Дверь открылась, и на пороге кабинета появился бравый майор в зелёном форменном кителе, синих шароварах и блестящих хромовых сапогах. Вошедший боец невидимого фронта вытянулся во фрунт и щёлкнул каблуками.
– Разрешите войти, товарищ нарком?
– Ты уже вашёл.
– Разрешите доложить, товарищ нарком?
– Гавары. Што там у тебя страслос?
– Товарищ нарком, к вам человек. Просит принять.
– Што такое? Ка-акой такой чэлавэк? Па-а какому ва-апросу?
– Инженер, товарищ нарком. Говорит, по очень важному и срочному делу. Государственной важности, говорит, дело.
– Ну, так пуст изложит на бумаге. А ви там разберитэс и мнэ далажите. Может ерунда какая, а ви беспакоите На-ароднаго Камиссара. У меня што, важьных дел нэту?
– Прошу извинить, товарищ нарком, о вашей загруженности вся страна знает. Просто дело у него особой секретности, говорит, только непосредственно вам может доложить. Либо товарищу Сталину. Прикажете направить в приёмную Генерального Секретаря ЦК ВКП(б)?
– Э-э! Нэ нада векапебе. Давай ево суда, сам разберус. Нэ хватала ещё та-аварышша Сталына от дэл атрыват. Завады.
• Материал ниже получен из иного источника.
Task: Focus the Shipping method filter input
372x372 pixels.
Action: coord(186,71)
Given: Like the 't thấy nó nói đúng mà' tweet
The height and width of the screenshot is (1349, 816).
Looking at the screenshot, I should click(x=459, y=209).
Майор лихо развернулся на сто восемьдесят градусов, ещё раз щёлкнул каблуками, и, чеканя шаг, вымаршировал из кабинета. Через минуту он вернулся, введя с собой щупленького, среднего роста очкарика с взъерошенными кудряшками на голове, в полосатой тенниске, парусиновых штанах и сандалиях крест-накрест. Очкарик неловко переминался с ноги на ногу, теребя в руках клетчатую кепку. На вид ему было что-то около тридцати.
– Здравствуйте, товарищ нарком, – неуверенно промямлил он.
– Здраствуй, дарагой. Прахады, садыс. Кто такой, за-ачем пажялавал? – с напускной строгостью ответил нарком, хотя по натуре своей был человеком добрым и исключительно мягким.
– Я, это…, по делу к вам…. По важному делу…
– У меня, дарагой, нэ важьных дел не бывает. Садыс, гавары.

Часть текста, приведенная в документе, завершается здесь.